Ontario Healthcare Crisis: Action Needed Now

CLAC’s January 2020 submission to the provincial government and the Ontario Health Care Coalition’s recent study highlight similar issues and solutions. There’s a critical shortage of PSWs and the problem is only going to get worse.

Cambridge, ON—Numerous studies and submissions from different groups all point to the same thing: there’s a serious crisis in long term care in Ontario, and something needs to be done about it.

CLAC’s January 2020 submission to the provincial government and the Ontario Health Care Coalition’s recent study highlight similar issues and solutions. There’s a critical shortage of personal support workers (PSWs) and the problem is only going to get worse. “With the number of people needing care growing, and the type of care needed more acute, more workers are desperately needed,” says CLAC’s Ontario Director Ian DeWaard. “But with poor wages, minimal wage increases, demanding work, and almost daily abuse associated with that work, it’s a profession that is likely to see its numbers continue to dwindle rather than grow.”

CLAC’s submission notes that without a solution to funding and staffing shortages in long term care, the government will struggle to fulfil its commitment to end hallway healthcare. Operators of these facilities are already unable to attract and retain qualified staff, and this is in advance of any of the 15,000 new beds that have been promised.

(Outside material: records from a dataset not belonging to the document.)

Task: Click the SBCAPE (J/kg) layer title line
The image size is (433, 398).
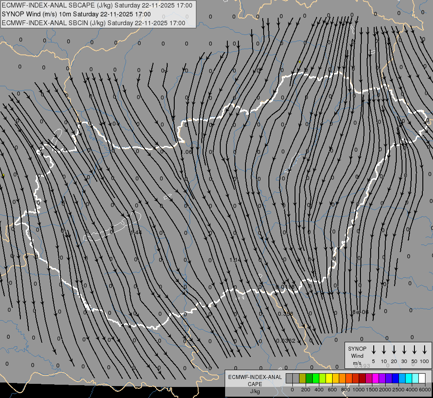Action: pos(97,5)
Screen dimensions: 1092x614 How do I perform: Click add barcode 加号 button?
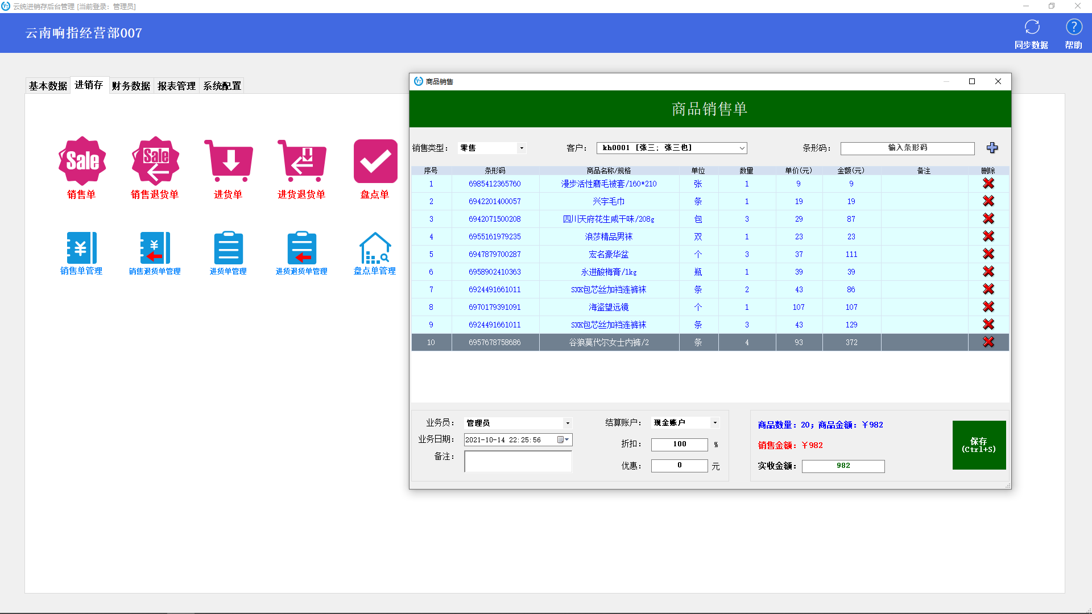[992, 148]
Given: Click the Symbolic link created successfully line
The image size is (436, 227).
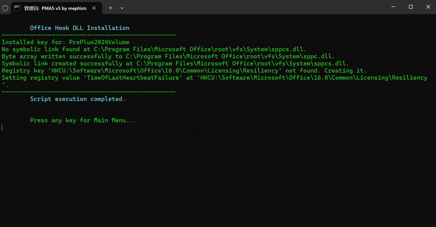Looking at the screenshot, I should (x=175, y=63).
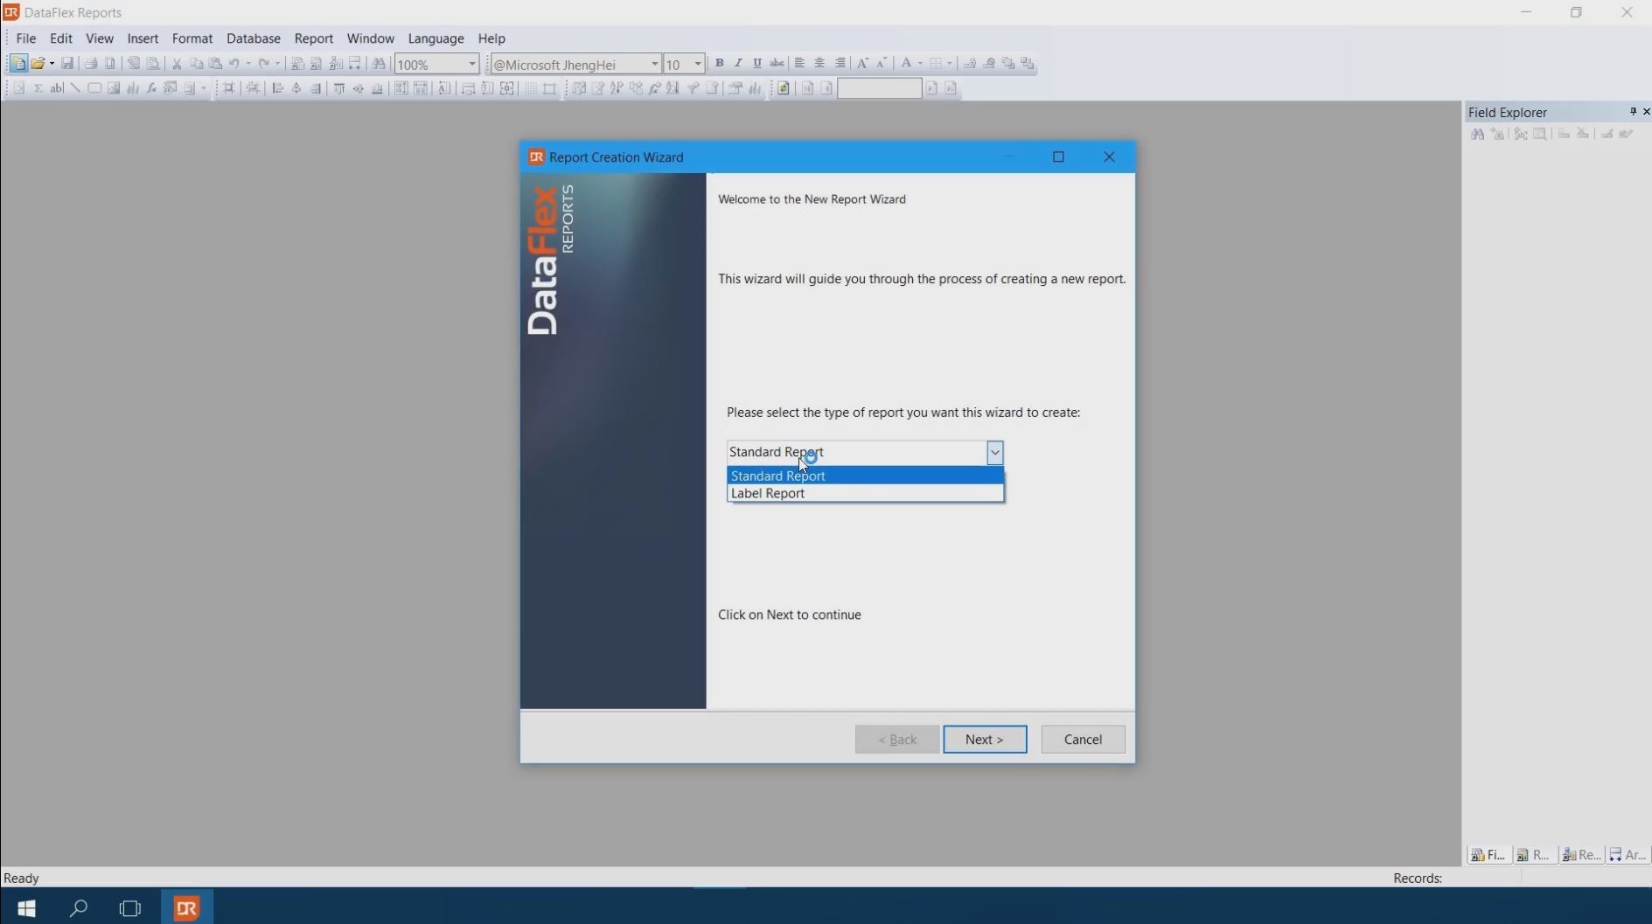Open the Database menu
This screenshot has width=1652, height=924.
(253, 38)
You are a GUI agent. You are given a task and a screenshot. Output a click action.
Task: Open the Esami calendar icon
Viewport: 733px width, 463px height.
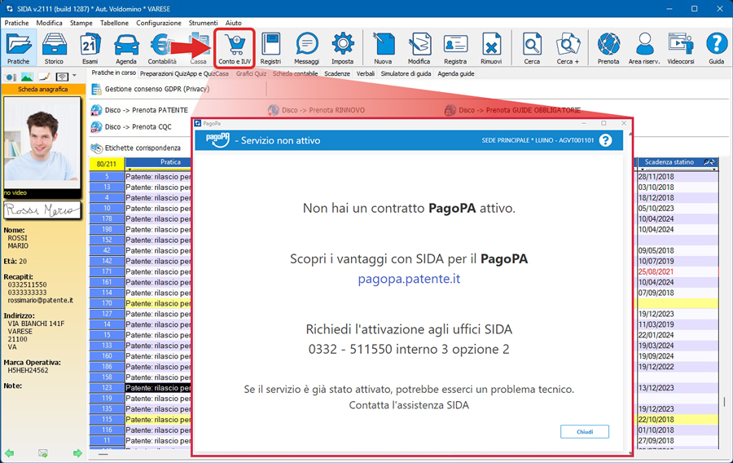coord(90,48)
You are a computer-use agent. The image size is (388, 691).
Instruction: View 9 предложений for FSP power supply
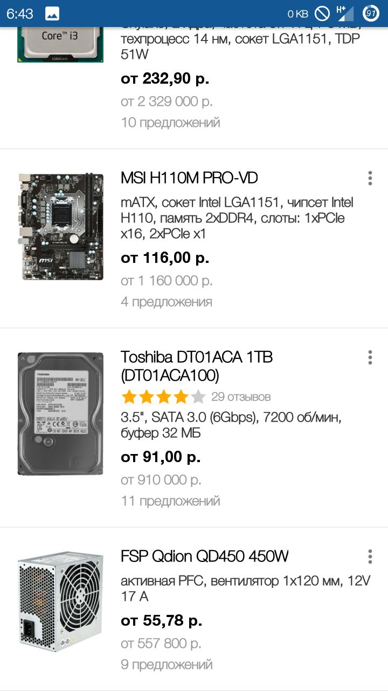(x=167, y=665)

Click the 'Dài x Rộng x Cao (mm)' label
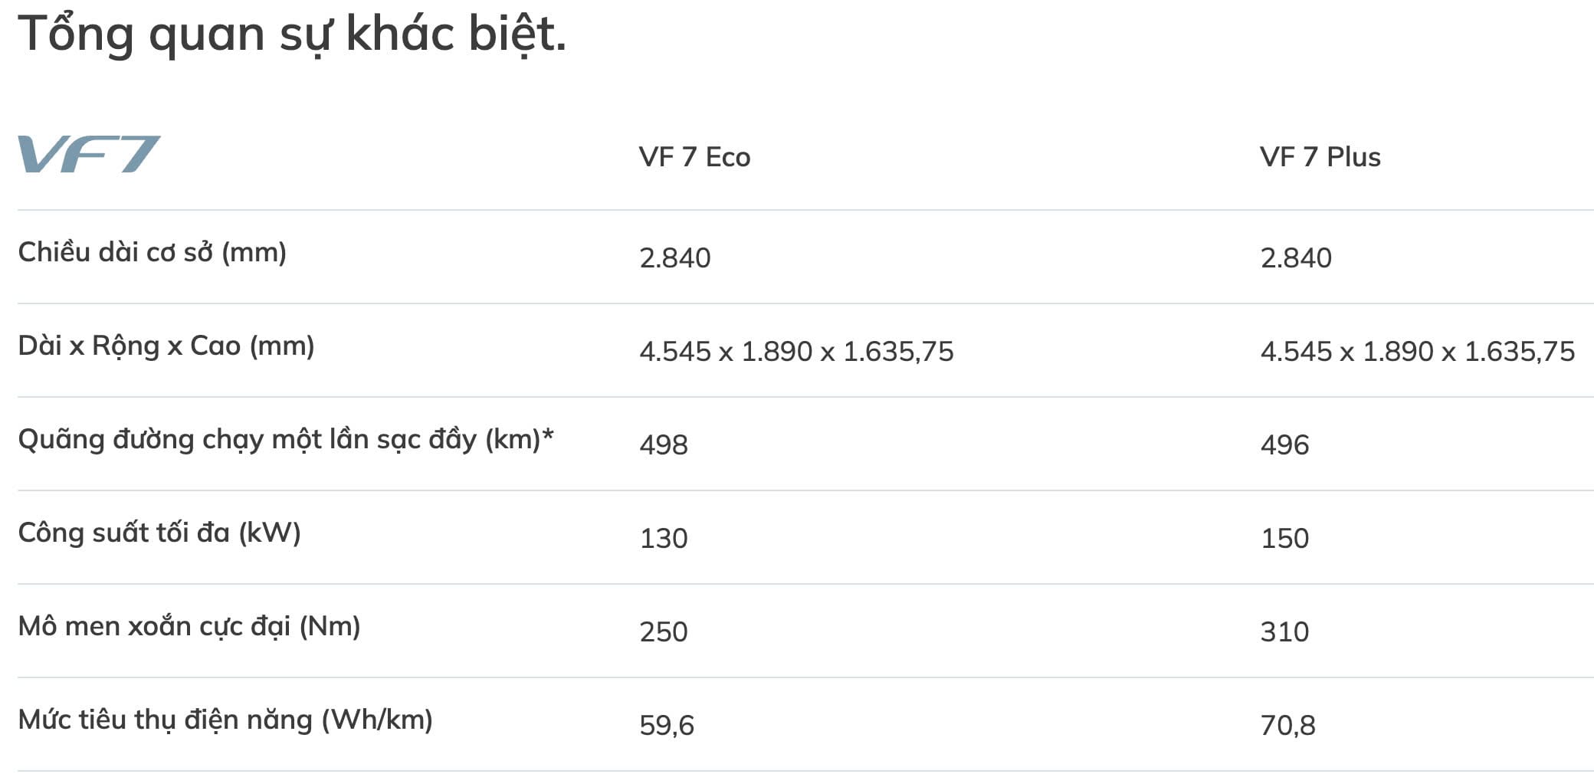[x=166, y=346]
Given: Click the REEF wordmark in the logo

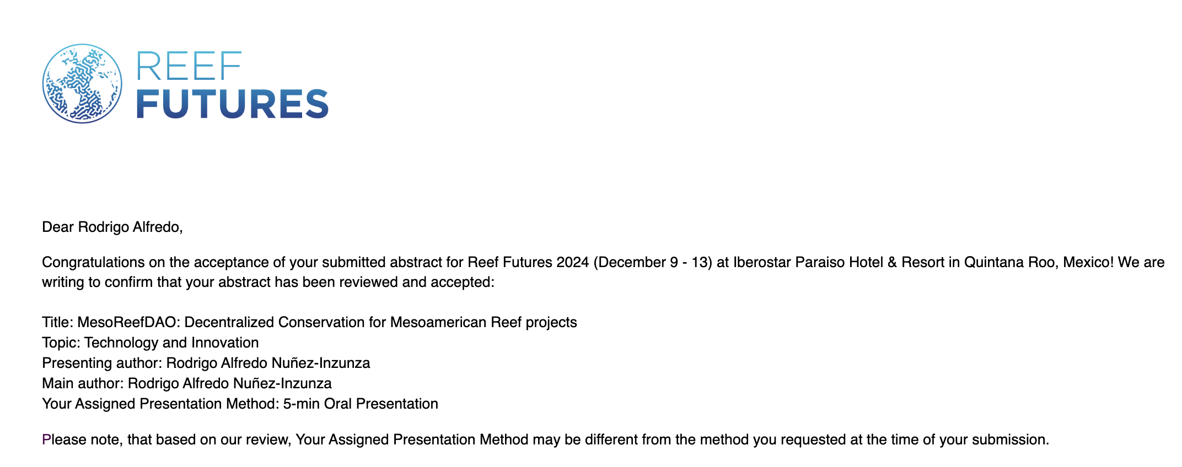Looking at the screenshot, I should pyautogui.click(x=189, y=67).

CLAC makes the following recommendations for long term care:

  1. Reduce redundant and unnecessary data collection and develop policies that require documentation by exception (for front-line caregivers) that limits daily charting to exceptional behaviours and activities. The mandate should be to reduce red tape and redirect the time saved to enhance resident care and health outcomes.
  2. Introduce a regulation that would require long term care homes to provide technology to front-line workers that enables the optimal use of electronic charting systems and provide funding for same.
  3. Mandate four hours of daily hands-on care per resident in long term care facilities across the province, and provide the funding to support it.
  4. Convene a multistakeholder group with a mandate to determine what factors are impacting attraction and retention of workers in this sector and to develop strategies, practices, and policies that will attend to these challenges.
  5. Increase the number of long term care beds to meet current and future long term care needs.
  6. Eliminate the one percent cap on wages for workers at not-for-profit homes within the long term care sector.
  7. Introduce PSW wage enhancement funding.

CLAC has long had its fingers on the pulse of problems in long term care. In late 2019, we commissioned a report by Cardus on the issues in Ontario’s long term care system. In a 2019 submission to the government, we noted that wage rates have fallen by just over six percent over the past 10 years for 83 percent of PSWs in Ontario long term care homes, and encouraged the government to avoid a one-size-fits-all strategy regarding its proposal to use legislated caps on allowable compensation increases.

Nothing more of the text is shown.